On election day, Canadians refrained from giving Harper an exclusive mandate. The essence of minority government is that the Conservatives share a mandate with the three opposition parties, the parties that won the majority of seats, as well as the majority of votes cast. Those three parties now have the power to force the prime minister to adopt a cooperative approach to governing or they can defeat him and form a government with a program they all agree in advance to support.
There are compelling reasons for the three opposition parties to forge a common strategy. These parties have positions on social programs, the environment, gun control and crime that are much closer to those of one another than to those of the Conservatives. More important still, they share views on how to deal with the economic and financial crisis that are fundamentally at odds with those of the Harper government.
The global financial meltdown involves much more than a typical economic slowdown. The collapse signals the demise of the paradigm that underlay government economic policy making in the West for the past thirty years----unbridled free enterprise, with a minimum of regulation.
It is that discredited ideology that has been and remains the raison d'etre of the Harper Conservatives. As head of the National Citizens Coalition, leader of the Conservative Party and the Canadian Alliance before that, Stephen Harper has devoted his entire career to the cause of reducing government and shredding regulation.
Recently he has taken to proclaiming that what has made Canadian banks the envy of the world has been the solid regulatory system in which they are embedded. In truth, if the Conservatives had had a majority in the last parliament, they would certainly have deregulated Canada's financial institutions so that taxpayers would now be bailing them out on the same scale as is occurring south of the border.
At the meeting of G 20 countries in Washington last week, Stephen Harper sided with George W. Bush, the Herbert Hoover of our time, in advocating a minimum of regulation in the global financial system. This leopard has not changed his spots.

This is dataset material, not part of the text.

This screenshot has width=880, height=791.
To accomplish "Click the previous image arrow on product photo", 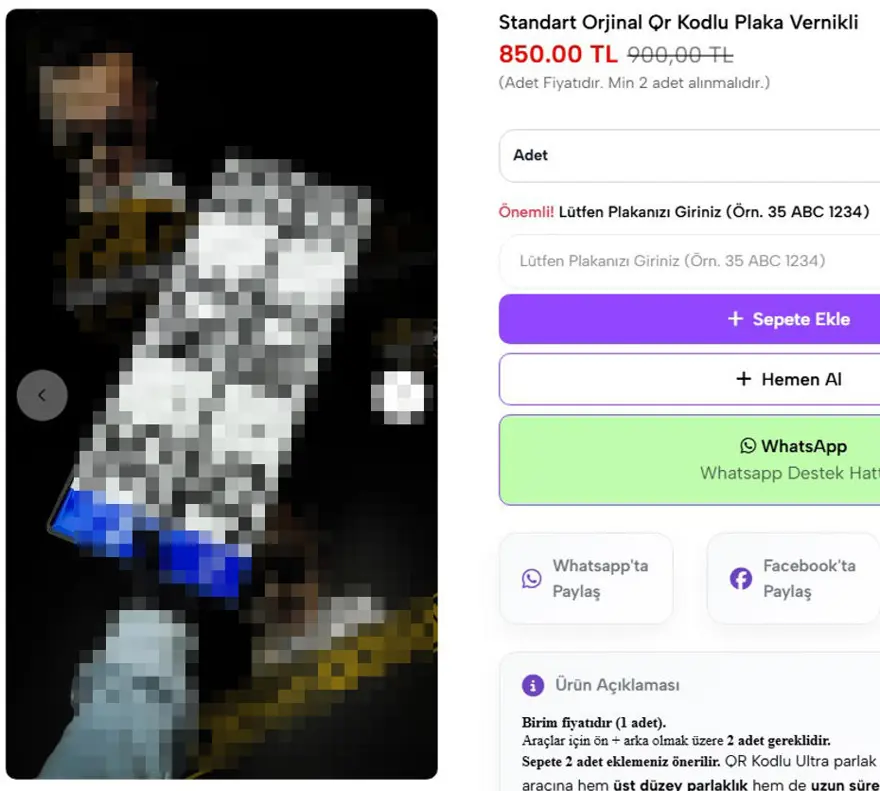I will pos(42,395).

The Harper government's idea of how to get close to the incoming Obama administration is to negotiate an energy deal that would be bad for the environment and that would virtually cede sovereignty over the Alberta oil sands to the United States. Here's how it would work: in return for a Canada-U.S. pollution reduction deal that falls far short of the targets set under the Kyoto Accord, Canada would guarantee to the United States long-term secure access to the synthetic crude of the oil sands.

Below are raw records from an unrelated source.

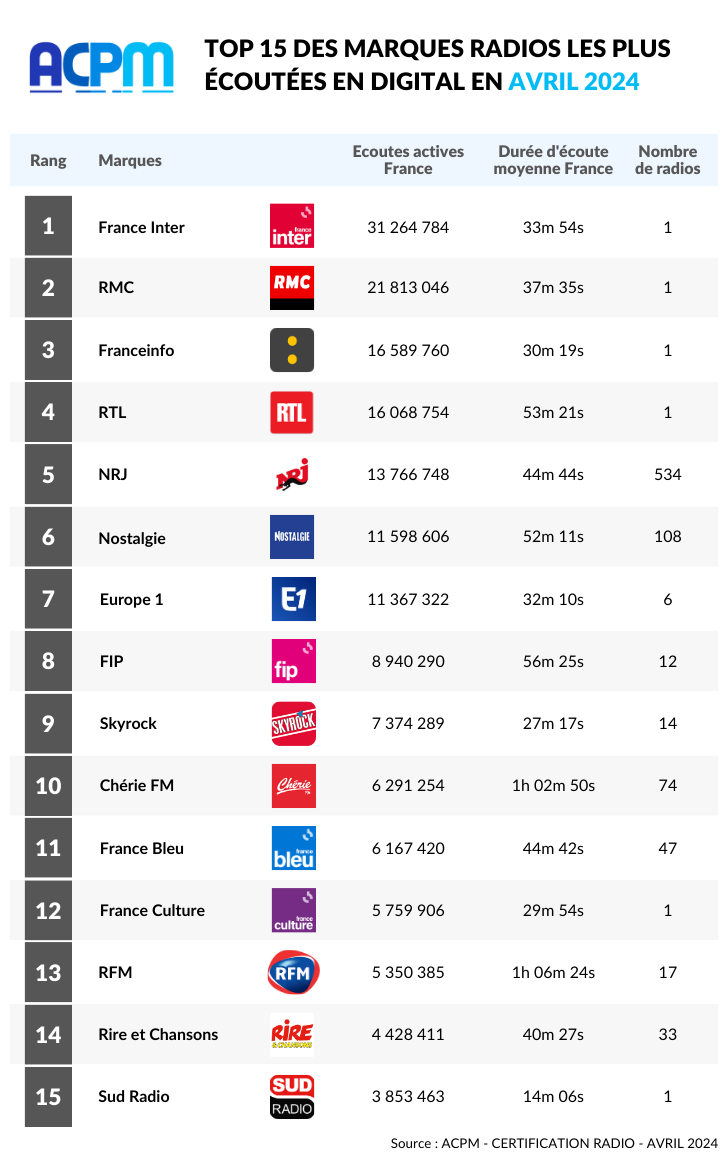Click the NRJ panther logo

tap(293, 474)
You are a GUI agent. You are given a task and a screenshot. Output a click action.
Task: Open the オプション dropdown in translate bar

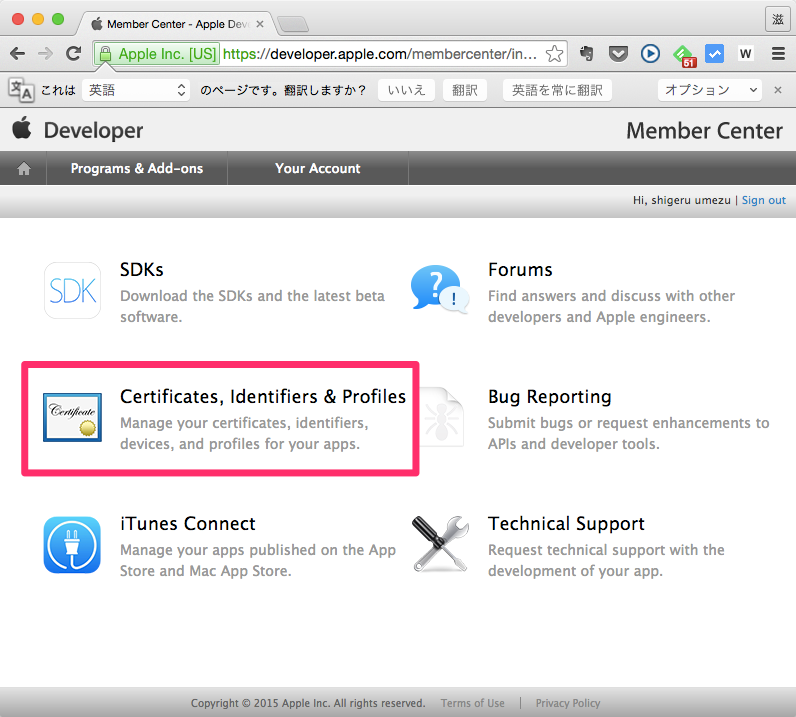point(711,90)
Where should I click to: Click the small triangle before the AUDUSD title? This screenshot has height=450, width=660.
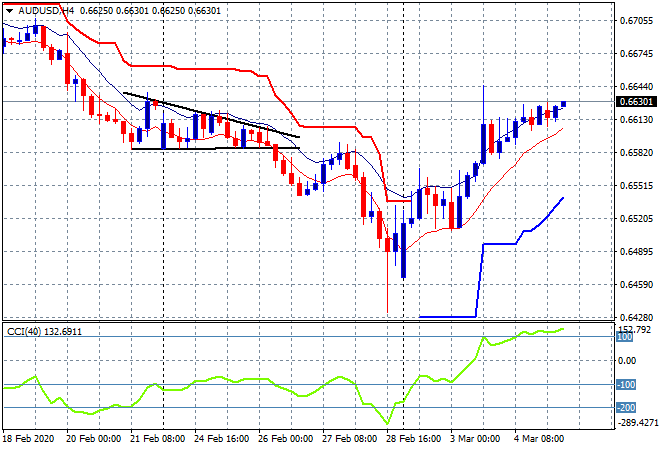click(x=9, y=10)
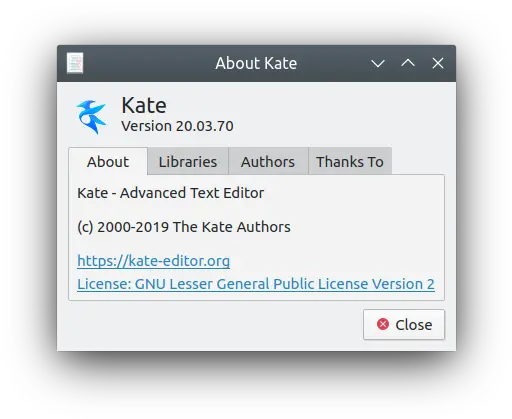Click the large Kate heading text
512x419 pixels.
click(144, 105)
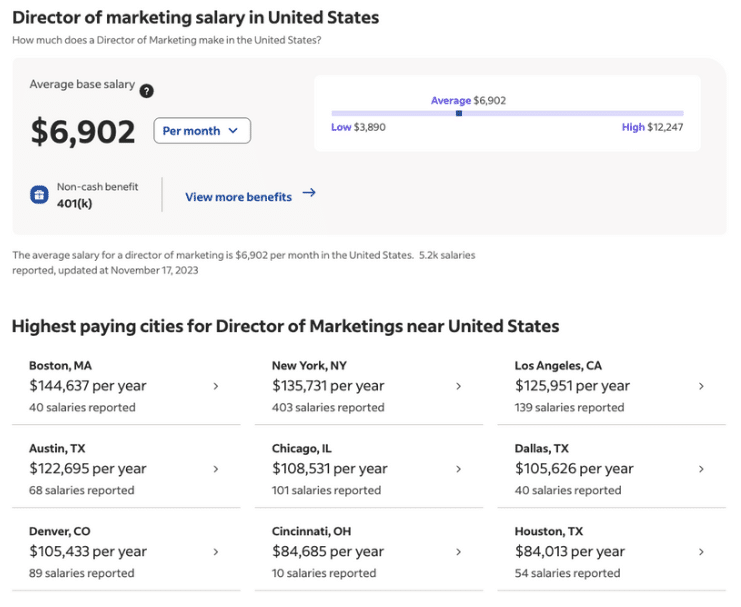Screen dimensions: 741x607
Task: Expand Los Angeles, CA salary chevron
Action: pyautogui.click(x=701, y=386)
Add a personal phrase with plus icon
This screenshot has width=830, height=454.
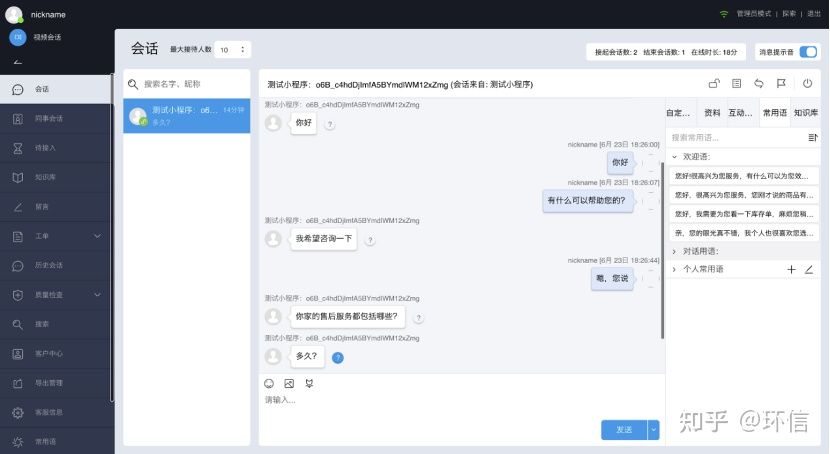click(x=792, y=269)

On the central matter of reviving the economy, saving the manufacturing sector and promoting a bold new agenda for rebuilding our cities and infrastructure, the Harper government has no appetite for the scale of action that is needed. Harper sometimes sounds like a Keynesian who might come up with a bold plan to stimulate the economy. And then, his finance minister, Jim Flaherty---the man who mused about selling the CN Tower---says that any stimulus plan will have to wait months for his next budget.

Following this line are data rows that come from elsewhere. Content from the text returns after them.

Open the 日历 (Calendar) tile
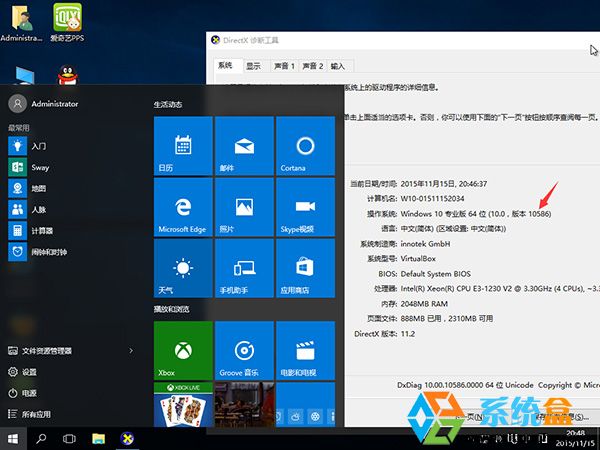 click(182, 145)

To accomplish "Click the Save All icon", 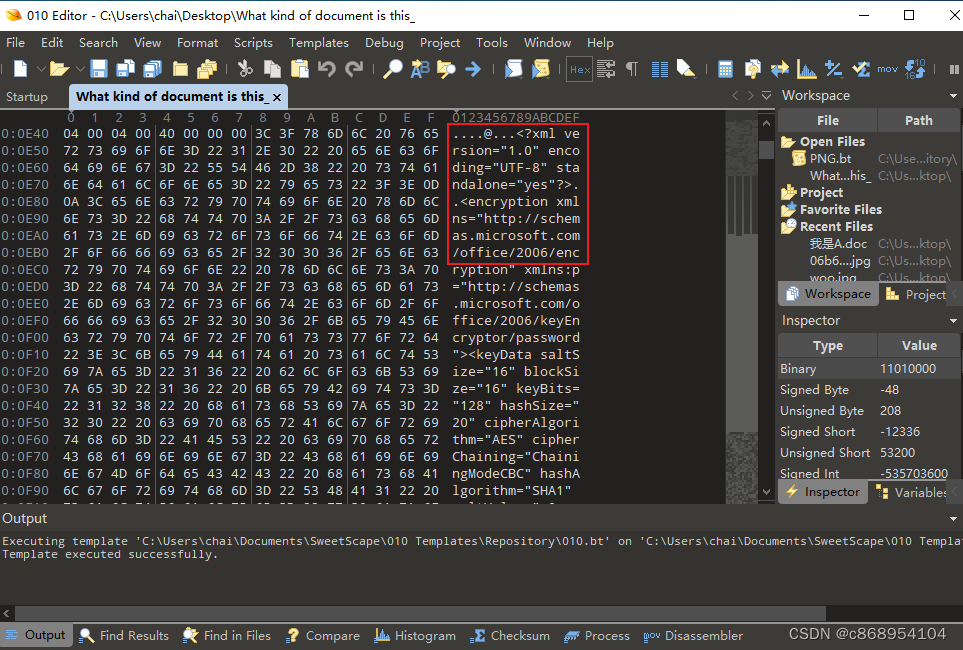I will coord(151,69).
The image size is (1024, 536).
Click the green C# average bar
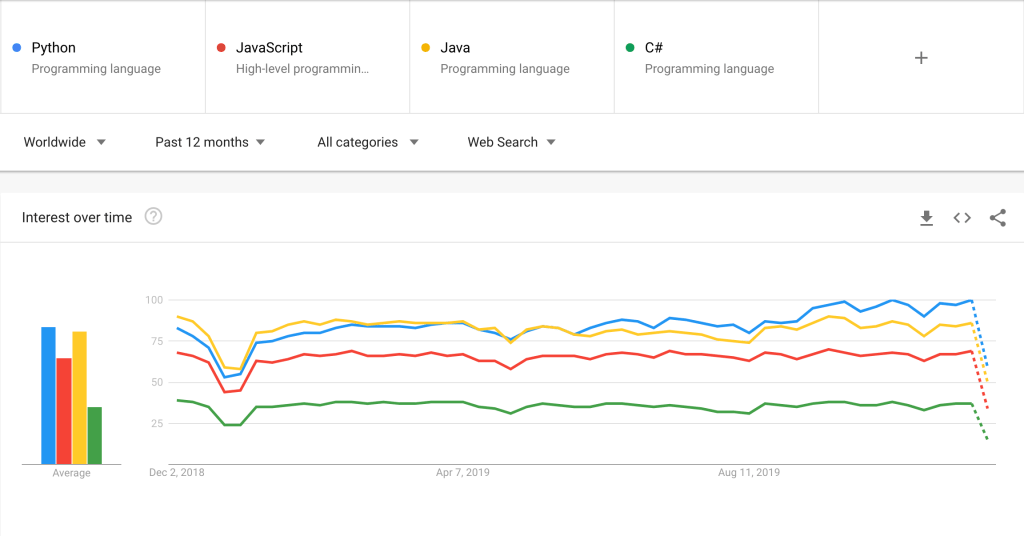click(95, 435)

In the leaders' debates during the recent election campaign, Stephane Dion, Jack Layton and Gilles Duceppe showed that they shared a good deal in common in their approaches to economic management, or at least to the idea that there ought to be government intervention in the economy.
Could the three parties work out a platform to govern for the next two or three years?
If so, they could defeat the Conservatives in the House and form a coalition government. Alternatively, the NDP and the Bloc could commit to support a Liberal government in enacting the agenda on which all three parties were agreed.
The opposition parties ought to do this for the good of the citizenry, but there are a number of self-interested reasons that could also impel them in this direction.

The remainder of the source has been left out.